Streaming Seiwert: As a member of Smuin Ballet and as the head of her own dance company, Imagery, Amy Seiwert has been an indelible figure in the Bay Area dance world for years. So it was wonderful in August to see her work brought to the live stage for the first time in nearly two years. That was when Imagery presented the latest installment of her “Sketch” series of recitals devoted to new works. “Sketch 11: Interrupted” presented the world premieres of pandemic-themed works by Seiwert and Imagery artistic fellow Ben Needham-Wood, a former dancer who has choreographed several popular works with Seiwert’s company as well as with Smuin. The “Interrupted” part of the title was not a reference to COVID’s cruel shutdown of nearly all live performance (at least not overtly) but to the fact that Seiwert and Needham-Wood would “interrupt” the performance of each other’s work by posing questions and feedback about the choreography, thus exploring the ideas that went into the dances and the nature of the choreographic process itself. If you didn’t get a chance to catch the one-weekend run of the “Sketch 11: Interrupted,” you are in luck; Amy Seiwert’s Imagery and ODC Theater have teamed up to present a streaming version of the production. The multi-camera presentation emerges, in the words of the presenters, as a “hybrid of dance film and traditional performance documentation, offering a cinematic experience of these original works.” The show will be broadcast at 7:30 p.m. Friday, and then be available on demand Saturday through Nov. 5. Access costs $25-$55; go to odc.dance or www.asimagery.org
A guitar-slinger returns: In the late ‘60s through the mid-’70s, Bill Kirchen and his band, Commander Cody and His Lost Planet Airmen, emerged as a happening act around the Bay Area and beyond with its “outlaw” take on early rock, rockabilly and other American roots music genres.
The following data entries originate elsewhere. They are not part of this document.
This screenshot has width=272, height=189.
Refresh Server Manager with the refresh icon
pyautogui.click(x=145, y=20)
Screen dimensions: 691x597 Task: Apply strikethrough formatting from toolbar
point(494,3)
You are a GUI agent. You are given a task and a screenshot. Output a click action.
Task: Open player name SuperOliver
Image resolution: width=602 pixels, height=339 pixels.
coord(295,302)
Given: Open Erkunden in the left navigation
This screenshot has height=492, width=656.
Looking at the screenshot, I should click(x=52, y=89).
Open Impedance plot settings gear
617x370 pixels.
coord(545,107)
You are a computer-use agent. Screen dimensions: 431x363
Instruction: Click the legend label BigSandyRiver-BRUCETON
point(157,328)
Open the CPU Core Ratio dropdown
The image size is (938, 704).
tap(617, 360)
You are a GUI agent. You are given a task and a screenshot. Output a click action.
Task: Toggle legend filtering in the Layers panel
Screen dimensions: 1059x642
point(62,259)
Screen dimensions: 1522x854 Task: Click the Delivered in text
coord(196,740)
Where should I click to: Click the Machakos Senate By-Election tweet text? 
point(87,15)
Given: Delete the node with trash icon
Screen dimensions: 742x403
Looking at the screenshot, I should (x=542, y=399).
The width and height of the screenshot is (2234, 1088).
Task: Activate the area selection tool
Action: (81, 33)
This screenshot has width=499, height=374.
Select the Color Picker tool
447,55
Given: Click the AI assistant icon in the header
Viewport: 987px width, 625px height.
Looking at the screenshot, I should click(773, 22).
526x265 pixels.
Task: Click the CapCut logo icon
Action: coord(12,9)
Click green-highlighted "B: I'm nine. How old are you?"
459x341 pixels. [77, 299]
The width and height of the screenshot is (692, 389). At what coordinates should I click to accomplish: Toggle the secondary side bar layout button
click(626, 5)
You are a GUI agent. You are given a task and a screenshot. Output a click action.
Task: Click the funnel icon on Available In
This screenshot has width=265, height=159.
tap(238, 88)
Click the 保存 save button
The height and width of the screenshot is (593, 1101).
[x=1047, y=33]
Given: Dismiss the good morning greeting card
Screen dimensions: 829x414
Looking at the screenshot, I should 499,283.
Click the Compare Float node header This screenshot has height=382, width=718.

Kitchen’s flame-throwing guitar licks — he was dubbed the “Titan of the Telecaster” — drew raves from the likes of Willie Nelson, the Grateful Dead, the Allman Brothers and Waylon Jennings. After the band broke up in 1976, Kirchen embarked on a wide-ranging career as a band leader and guitar-gun for hire, dabbling in everything from swing (as front man for the Moonlighters) to honky-tonk to all manner of rock and country sounds. He was a longtime collaborator with rocker Nick Lowe and has played on several occasions (including the Hardly Strictly Bluegrass festival) with Lowe’s protege, Elvis Costello. His eclectic tastes and utter talent and versatility helped define the emergence of the Americana music genre in the later half of the 20th century. He is cited as an influence on such “twangcore” acts as Dave Alvin and Wilco. But we’re just scratching the surface of Kirchen’s exuberant mark on American roots music history. And the 73-year-old musician, singer and songwriter is still playing. On Saturday, Kirchen, now based in Austin, returns to the Bay Area to perform a reunion concert with members of the Lost Planet Airmen at Berkeley’s Freight & Salvage music club. Showtime is 8 p.m., and tickets are $30-$34. A proof of vaccination is required for entry, and a mask is mandatory inside the joint. Go to thefreight.org.